> **Work instructions**
Copy each line that contains the string "below", taking them from the material.

> **Provided records**
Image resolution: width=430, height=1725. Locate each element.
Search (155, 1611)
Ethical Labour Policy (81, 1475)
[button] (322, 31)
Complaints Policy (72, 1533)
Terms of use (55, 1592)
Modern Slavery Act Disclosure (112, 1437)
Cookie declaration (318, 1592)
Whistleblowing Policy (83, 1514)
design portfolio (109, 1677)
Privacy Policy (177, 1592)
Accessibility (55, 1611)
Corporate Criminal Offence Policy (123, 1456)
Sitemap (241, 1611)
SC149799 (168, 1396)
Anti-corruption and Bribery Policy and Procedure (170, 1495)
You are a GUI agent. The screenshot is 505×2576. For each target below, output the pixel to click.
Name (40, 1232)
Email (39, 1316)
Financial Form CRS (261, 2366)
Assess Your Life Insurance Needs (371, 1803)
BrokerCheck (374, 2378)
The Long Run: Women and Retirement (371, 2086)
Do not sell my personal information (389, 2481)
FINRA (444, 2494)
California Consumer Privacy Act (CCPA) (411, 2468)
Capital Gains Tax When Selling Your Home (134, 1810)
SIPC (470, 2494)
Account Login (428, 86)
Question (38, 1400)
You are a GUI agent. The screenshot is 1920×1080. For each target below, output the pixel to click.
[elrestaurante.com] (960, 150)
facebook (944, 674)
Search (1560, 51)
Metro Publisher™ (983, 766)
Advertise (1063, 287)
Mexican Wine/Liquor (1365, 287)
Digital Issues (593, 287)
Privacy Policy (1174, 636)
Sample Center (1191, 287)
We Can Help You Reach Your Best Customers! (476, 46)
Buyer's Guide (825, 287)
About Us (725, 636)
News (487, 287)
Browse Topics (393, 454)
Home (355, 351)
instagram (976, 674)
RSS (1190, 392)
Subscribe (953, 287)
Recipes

> **Response to the task**
You are a GUI agent. The screenshot is 505×2576. For each target below, output the pixel to click.
You are a GUI agent. The screenshot is 1920×1080. For each target below, output the pixel to click.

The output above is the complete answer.